→ Exercise data
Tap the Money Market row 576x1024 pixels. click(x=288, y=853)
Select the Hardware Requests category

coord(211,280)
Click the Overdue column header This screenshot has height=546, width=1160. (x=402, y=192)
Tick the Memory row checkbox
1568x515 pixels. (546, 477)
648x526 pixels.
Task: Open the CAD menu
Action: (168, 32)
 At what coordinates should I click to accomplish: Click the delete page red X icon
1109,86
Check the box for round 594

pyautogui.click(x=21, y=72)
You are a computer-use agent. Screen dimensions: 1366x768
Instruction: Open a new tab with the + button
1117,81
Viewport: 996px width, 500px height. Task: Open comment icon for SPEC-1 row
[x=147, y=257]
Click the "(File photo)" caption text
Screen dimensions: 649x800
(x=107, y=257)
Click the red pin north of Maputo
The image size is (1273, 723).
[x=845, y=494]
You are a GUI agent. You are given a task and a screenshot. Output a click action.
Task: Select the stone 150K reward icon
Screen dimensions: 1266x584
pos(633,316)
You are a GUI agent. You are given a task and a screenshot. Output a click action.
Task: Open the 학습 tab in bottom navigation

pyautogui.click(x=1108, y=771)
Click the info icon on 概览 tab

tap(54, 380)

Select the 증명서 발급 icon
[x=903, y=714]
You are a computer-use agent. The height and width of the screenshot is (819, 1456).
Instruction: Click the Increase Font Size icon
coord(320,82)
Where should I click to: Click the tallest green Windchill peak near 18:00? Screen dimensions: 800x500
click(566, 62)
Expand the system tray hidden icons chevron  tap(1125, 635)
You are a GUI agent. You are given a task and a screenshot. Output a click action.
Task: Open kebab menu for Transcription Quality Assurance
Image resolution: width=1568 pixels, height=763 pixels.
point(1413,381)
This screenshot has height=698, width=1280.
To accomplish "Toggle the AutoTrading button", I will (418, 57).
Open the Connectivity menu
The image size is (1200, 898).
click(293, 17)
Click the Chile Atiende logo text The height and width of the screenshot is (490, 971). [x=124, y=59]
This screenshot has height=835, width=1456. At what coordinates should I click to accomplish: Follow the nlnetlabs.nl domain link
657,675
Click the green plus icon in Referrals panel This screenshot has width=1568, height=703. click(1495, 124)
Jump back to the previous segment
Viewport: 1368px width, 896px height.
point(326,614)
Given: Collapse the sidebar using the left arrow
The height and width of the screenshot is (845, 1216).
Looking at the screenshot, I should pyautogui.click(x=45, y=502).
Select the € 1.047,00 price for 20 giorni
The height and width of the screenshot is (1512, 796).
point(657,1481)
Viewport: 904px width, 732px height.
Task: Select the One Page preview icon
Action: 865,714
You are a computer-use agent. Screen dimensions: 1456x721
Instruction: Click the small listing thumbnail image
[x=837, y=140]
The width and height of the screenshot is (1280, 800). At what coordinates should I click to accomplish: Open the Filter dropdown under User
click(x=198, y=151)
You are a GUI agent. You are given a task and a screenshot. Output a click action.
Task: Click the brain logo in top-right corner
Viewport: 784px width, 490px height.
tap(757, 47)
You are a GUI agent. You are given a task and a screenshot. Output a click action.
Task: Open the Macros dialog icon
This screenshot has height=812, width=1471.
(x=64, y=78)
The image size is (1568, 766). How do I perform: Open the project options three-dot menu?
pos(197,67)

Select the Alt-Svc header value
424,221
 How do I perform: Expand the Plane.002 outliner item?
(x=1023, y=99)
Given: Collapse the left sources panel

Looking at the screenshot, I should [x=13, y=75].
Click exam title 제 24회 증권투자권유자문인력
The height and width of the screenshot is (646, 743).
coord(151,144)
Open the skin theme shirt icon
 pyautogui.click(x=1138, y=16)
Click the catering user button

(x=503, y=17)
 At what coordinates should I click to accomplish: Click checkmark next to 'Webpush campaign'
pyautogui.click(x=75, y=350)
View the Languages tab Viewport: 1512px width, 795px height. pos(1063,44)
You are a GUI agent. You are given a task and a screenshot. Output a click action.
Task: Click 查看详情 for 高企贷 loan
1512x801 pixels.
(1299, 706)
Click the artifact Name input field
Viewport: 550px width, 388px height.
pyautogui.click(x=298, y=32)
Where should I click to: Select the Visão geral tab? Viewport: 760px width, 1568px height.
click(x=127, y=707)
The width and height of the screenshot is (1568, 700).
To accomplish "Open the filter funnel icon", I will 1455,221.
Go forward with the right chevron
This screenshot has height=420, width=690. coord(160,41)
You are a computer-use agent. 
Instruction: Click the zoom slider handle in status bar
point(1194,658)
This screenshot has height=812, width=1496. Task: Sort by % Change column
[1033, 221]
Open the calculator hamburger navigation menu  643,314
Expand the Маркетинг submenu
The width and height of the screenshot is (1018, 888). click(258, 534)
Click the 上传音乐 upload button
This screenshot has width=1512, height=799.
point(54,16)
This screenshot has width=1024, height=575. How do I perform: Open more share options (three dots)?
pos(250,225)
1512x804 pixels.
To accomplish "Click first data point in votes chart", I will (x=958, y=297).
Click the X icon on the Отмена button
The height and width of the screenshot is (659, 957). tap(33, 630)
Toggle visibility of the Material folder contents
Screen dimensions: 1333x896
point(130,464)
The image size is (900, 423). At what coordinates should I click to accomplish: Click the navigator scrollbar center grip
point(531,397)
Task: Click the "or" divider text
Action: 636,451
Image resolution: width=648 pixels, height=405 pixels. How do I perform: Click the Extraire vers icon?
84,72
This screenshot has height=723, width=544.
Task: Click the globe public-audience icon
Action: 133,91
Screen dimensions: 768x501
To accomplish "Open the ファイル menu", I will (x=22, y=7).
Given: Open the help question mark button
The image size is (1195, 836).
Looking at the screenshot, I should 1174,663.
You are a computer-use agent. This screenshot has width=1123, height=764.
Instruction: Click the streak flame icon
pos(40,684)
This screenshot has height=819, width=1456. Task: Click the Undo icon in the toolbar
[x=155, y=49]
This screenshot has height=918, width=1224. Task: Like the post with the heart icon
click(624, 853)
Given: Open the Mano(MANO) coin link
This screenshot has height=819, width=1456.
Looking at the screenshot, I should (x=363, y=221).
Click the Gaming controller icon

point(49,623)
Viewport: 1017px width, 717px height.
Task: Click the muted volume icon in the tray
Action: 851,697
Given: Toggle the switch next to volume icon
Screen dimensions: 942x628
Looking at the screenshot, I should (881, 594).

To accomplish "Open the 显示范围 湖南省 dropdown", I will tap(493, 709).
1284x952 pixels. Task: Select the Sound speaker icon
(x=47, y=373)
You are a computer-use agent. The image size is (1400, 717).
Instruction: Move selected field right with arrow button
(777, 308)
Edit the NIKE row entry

→ Stated task
Set out the records from the line with "This screenshot has height=698, width=1280." to the line with "point(326,614)", both included, as a Markdown table with a Row column numbering each line and a Record column holding the line. Omit any blank lines.

→ Exercise response
| Row | Record |
|---|---|
| 1 | This screenshot has height=698, width=1280. |
| 2 | To accomplish "Toggle the AutoTrading button", I will (418, 57). |
| 3 | Open the Connectivity menu |
| 4 | The image size is (1200, 898). |
| 5 | click(293, 17) |
| 6 | Click the Chile Atiende logo text The height and width of the screenshot is (490, 971). [x=124, y=59] |
| 7 | This screenshot has height=835, width=1456. At what coordinates should I click to accomplish: Follow the nlnetlabs.nl domain link |
| 8 | 657,675 |
| 9 | Click the green plus icon in Referrals panel This screenshot has width=1568, height=703. click(1495, 124) |
| 10 | Jump back to the previous segment |
| 11 | Viewport: 1368px width, 896px height. |
| 12 | point(326,614) |